Immune Activation in the Female Reproductive Tract After Colonization with Group B Streptococcus

Streptococcus agalactiae (group B streptococcus, GBS) is a Gram-positive bacterium found in the female rectovaginal tract capable of being transmitted to newborns and causing life-threatening disease. Little is known about the specific bacterial factors that promote GBS colonization and persistence in the cervicovaginal tract. One GBS virulence factor regulated by the two-component regulatory system CovR/CovS is the B-hemolysin/cytolysin (B-H/C) toxin, encoded by the cylE gene. Research in our laboratory has investigated the role of this regulatory system in vaginal niche establishment.
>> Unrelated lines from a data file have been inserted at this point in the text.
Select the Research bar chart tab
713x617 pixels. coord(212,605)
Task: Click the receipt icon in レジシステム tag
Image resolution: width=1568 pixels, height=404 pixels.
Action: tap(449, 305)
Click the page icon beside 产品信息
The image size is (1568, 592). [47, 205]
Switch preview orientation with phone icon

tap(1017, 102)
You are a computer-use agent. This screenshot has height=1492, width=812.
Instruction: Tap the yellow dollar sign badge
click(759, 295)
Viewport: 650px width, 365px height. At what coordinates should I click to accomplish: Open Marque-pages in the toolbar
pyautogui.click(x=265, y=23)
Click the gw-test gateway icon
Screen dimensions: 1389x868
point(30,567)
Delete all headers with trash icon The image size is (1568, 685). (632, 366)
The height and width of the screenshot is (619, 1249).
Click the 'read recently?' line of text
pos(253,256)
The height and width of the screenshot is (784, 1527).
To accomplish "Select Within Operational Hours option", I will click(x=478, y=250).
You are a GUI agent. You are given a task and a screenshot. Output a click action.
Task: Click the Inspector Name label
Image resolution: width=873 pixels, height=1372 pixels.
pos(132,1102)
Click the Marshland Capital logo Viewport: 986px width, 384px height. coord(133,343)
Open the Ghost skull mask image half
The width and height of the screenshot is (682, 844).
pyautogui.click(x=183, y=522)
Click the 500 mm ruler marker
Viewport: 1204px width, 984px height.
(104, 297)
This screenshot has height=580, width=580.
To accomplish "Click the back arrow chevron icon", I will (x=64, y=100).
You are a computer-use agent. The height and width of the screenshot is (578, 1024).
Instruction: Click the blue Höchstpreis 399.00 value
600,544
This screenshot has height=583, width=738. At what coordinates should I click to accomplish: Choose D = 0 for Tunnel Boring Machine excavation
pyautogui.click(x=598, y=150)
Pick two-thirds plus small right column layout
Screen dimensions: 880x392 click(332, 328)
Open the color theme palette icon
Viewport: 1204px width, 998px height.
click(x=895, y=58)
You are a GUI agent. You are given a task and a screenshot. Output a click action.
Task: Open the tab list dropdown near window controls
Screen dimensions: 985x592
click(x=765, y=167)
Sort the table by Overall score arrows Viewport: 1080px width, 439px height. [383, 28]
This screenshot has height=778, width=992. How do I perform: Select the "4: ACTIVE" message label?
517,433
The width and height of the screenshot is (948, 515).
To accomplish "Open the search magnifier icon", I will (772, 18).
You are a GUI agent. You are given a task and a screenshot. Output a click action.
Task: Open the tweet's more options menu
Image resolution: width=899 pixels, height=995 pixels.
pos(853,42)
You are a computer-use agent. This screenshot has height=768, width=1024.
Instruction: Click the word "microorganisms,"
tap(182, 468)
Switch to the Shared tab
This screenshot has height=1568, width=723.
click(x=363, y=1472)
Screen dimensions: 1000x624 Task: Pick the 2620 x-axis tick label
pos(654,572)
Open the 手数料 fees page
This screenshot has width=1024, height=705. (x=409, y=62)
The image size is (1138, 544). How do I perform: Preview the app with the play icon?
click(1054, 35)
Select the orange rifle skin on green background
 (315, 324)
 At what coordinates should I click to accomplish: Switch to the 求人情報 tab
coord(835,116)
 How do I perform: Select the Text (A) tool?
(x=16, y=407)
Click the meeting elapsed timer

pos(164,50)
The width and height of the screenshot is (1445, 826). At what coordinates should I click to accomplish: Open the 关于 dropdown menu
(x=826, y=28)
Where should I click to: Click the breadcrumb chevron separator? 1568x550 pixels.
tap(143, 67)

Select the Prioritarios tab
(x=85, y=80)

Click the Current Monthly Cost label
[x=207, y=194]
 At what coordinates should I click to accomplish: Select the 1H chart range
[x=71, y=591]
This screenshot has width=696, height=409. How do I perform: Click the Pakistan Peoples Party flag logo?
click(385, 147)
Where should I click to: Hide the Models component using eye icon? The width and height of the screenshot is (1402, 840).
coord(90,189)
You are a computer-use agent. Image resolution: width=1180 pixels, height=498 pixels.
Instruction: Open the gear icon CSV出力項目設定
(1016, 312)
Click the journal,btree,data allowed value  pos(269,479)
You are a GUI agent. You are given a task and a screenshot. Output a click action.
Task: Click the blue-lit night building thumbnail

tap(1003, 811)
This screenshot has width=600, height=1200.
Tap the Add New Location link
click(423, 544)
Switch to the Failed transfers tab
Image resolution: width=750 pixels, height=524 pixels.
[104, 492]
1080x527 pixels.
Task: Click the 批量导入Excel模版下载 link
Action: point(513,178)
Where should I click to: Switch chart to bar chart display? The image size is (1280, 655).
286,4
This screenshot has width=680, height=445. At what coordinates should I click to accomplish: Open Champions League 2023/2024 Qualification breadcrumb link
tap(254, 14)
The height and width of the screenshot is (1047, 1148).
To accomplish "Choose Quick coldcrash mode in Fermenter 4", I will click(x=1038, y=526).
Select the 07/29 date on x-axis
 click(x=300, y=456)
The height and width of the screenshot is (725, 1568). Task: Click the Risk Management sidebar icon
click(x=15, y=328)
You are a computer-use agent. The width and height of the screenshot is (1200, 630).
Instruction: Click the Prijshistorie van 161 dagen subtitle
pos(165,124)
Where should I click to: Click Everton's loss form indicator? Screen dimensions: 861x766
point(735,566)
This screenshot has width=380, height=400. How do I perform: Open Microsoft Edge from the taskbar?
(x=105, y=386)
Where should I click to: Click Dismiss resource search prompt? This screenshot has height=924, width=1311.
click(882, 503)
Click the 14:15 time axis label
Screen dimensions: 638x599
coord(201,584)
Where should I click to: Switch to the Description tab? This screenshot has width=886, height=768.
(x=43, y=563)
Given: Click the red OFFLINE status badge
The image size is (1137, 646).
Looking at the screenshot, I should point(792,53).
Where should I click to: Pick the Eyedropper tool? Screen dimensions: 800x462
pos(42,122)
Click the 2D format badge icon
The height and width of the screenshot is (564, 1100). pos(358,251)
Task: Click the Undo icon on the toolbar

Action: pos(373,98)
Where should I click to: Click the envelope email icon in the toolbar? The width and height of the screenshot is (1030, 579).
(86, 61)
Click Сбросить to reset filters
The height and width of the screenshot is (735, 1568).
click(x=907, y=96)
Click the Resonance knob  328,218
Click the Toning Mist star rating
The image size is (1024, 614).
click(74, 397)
We have performed global transcriptional profiling of vaginal epithelium during association with wild-type GBS, as well as mutant strains deficient in CovR and B-H/C, in order to characterize the host response during GBS colonization. Results of microarray analysis and quantitative real-time PCR show that infection with the CovR-deficient mutant increased induction of pro-inflammatory cytokines and chemokines compared to that observed with the cylE mutant or wild-type GBS strains. These results suggest that the B-H/C toxin is the principal provocative factor for vaginal cell immune activation. We are currently investigating the role of the B-H/C toxin in the immune activation of the cervix. Finally, we will further explore immune activation in the female reproductive tract by testing wild-type and mutant GBS strains in vivo. Continued studies will clarify how GBS modulates the host interaction, which is crucial in elucidating its switch from a normal vaginal inhabitant to an invasive pathogen.